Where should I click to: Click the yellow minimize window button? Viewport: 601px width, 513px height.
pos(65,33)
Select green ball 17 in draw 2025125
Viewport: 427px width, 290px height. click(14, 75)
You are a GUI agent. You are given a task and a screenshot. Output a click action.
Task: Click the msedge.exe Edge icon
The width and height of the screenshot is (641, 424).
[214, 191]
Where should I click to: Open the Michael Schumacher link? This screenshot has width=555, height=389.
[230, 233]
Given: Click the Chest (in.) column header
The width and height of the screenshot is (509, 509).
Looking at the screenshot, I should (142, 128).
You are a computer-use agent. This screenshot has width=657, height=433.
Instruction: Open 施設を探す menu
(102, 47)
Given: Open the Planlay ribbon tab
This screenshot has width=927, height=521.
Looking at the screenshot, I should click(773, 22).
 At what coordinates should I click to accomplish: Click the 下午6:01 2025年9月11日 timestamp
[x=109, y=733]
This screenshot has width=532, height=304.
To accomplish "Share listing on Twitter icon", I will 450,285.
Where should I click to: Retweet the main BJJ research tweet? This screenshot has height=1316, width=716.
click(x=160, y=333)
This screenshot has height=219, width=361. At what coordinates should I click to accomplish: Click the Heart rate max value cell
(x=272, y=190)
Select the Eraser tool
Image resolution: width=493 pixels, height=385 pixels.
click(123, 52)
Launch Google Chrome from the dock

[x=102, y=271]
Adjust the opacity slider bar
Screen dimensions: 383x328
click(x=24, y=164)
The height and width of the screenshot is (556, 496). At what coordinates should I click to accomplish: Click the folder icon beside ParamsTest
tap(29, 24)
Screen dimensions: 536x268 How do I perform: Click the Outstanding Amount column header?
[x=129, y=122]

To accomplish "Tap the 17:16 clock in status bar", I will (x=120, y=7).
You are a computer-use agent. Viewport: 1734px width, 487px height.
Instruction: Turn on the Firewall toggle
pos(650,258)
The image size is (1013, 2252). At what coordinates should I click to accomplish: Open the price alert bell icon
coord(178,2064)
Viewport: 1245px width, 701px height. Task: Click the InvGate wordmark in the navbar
+ + + + +
Rewrite the material from the line containing "This screenshot has height=219, width=361." through the line containing "click(x=24, y=164)", inclusive, replacing "Eraser" with "Brush" and leaving everything else unchanged. Output only those lines.

This screenshot has height=219, width=361. At what coordinates should I click to accomplish: Click the Heart rate max value cell
(x=272, y=190)
Select the Brush tool
Image resolution: width=493 pixels, height=385 pixels.
click(123, 52)
Launch Google Chrome from the dock

[x=102, y=271]
Adjust the opacity slider bar
Screen dimensions: 383x328
click(x=24, y=164)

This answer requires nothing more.